25. Ora, le prove che devono superare coloro che arrivano a questo stato sono di tre specie, cioè: sofferenze, desolazioni, timori e tentazioni di vario genere da parte del mondo; tentazioni, aridità, afflizioni da parte dei sensi; tribolazioni, tenebre, angosce, rinunce, tentazioni e altre sofferenze da parte dello spirito. In questo modo, infatti, l’anima viene purificata nella sua parte spirituale e in quella sensitiva, come ho detto spiegando il quarto verso della prima strofa. Il motivo per cui sono necessarie queste sofferenze all’anima per arrivare a questo stato è il seguente: come un liquore eccellente si pone sempre in un recipiente forte, ben preparato e pulito, così l’eccelsa unione può realizzarsi solo nell’anima che è resa forte dalla sofferenza e dalle tentazioni, purificata dalle tribolazioni, dalle tenebre e dall’angoscia; le prime prove purificano e rafforzano i sensi, le altre affinano, purificano e preparano lo spirito. Come infatti, per unirsi a Dio nella gloria, le anime non sufficientemente pure devono passare attraverso il fuoco del purgatorio nell’altra vita, così, per arrivare all’unione di perfezione in questa vita, devono passare attraverso il fuoco delle sofferenze suddette. Queste prove sono più o meno forti, più o meno lunghe, a seconda del grado d’unione, al quale Dio vuole elevarle, e secondo quanto esse hanno da purificare.

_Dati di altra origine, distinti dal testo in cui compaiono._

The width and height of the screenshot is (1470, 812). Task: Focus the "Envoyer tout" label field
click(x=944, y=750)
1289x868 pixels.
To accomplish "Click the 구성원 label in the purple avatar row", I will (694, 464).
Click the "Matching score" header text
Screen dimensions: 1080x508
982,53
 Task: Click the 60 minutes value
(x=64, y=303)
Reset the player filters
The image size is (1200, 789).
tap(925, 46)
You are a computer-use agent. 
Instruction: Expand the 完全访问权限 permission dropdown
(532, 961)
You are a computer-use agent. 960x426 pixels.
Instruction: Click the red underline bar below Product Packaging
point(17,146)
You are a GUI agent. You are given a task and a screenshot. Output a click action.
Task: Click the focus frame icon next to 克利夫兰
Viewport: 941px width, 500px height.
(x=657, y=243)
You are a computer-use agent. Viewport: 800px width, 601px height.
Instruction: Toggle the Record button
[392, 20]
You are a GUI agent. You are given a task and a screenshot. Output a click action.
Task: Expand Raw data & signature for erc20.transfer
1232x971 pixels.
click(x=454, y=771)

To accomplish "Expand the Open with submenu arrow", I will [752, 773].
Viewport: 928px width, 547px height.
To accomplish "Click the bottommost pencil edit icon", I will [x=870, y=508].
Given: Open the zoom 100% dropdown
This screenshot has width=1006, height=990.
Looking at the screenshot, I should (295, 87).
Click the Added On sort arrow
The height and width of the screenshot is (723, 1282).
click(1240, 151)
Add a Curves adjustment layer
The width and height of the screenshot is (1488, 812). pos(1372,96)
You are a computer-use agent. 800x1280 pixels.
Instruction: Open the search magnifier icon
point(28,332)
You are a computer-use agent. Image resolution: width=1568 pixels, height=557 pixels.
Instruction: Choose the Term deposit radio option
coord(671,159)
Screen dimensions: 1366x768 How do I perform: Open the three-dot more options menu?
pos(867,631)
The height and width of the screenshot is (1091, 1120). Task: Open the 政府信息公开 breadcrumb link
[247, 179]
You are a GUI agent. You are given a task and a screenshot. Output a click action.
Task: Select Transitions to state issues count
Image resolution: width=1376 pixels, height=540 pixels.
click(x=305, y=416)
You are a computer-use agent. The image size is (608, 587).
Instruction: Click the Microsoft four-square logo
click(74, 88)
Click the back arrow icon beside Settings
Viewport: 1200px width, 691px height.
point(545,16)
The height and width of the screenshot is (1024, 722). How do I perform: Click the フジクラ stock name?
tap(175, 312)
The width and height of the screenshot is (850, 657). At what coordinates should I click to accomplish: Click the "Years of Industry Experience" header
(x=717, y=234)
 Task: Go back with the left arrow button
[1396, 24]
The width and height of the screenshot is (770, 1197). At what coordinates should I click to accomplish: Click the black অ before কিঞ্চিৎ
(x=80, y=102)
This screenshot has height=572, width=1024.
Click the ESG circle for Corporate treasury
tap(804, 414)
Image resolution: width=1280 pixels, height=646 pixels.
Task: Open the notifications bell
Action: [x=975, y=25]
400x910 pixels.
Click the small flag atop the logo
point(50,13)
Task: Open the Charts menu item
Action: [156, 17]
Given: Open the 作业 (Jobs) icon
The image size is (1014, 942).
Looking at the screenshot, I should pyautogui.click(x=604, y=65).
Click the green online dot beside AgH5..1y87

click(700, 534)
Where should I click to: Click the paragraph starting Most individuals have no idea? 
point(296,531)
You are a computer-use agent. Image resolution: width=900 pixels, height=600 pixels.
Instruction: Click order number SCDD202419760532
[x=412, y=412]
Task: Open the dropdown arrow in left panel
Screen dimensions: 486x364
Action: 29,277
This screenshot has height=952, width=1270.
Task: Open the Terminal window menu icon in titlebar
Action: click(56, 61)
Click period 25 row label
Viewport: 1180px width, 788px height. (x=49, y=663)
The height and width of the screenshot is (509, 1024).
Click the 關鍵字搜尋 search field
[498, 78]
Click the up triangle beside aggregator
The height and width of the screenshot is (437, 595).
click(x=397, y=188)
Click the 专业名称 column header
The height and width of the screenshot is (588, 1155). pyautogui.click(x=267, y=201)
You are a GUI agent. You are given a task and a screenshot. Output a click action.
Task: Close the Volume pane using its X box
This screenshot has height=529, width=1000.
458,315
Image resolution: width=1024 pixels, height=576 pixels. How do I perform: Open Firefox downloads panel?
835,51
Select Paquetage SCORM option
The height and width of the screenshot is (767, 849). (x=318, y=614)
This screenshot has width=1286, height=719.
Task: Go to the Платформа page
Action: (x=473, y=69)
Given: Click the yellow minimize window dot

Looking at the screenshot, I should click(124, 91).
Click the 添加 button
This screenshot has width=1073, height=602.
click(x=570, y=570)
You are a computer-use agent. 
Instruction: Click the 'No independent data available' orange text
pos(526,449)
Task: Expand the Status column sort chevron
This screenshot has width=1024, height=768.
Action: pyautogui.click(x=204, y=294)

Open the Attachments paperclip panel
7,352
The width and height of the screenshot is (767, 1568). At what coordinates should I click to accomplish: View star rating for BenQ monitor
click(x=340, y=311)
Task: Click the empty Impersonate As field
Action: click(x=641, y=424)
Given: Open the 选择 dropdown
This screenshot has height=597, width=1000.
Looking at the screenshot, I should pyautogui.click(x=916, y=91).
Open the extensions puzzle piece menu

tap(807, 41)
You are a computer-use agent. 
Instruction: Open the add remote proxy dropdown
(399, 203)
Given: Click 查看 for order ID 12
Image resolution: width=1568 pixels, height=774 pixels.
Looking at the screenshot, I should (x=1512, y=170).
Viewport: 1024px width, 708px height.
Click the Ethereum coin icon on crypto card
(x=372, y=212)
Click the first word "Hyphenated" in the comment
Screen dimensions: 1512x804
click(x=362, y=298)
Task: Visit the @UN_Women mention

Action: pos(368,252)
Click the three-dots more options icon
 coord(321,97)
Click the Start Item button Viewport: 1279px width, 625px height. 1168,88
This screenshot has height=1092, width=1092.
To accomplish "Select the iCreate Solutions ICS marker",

26. Dio sottopone, dunque, l’anima e i sensi a tali sofferenze. Attraverso l’amarezza di queste, l’anima acquista gradualmente virtù, forza e perfezione, perché la virtù diventa perfetta nella debolezza (cfr. 2Cor 12,9) e si forgia nell’esercizio contro le passioni: similmente al ferro, che l’artigiano tratta e modella secondo la sua idea soltanto con l’aiuto del fuoco e del martello. A proposito del fuoco, Geremia afferma che il Signore glielo mise nella sua mente: Egli ha scagliato un fuoco nelle mie ossa, e mi ha insegnato (Lam 1,13 Volg.). E quanto al martello dichiara: Tu mi hai castigato e io sono stato corretto (Ger 31,18 Volg.). Ecco perché l’Ecclesiastico sentenzia: Colui che non è stato tentato, che può sapere? (Sir 34,9 e 11 Volg.) e chi non ha avuto delle prove, poco conosce (Sir 34,10).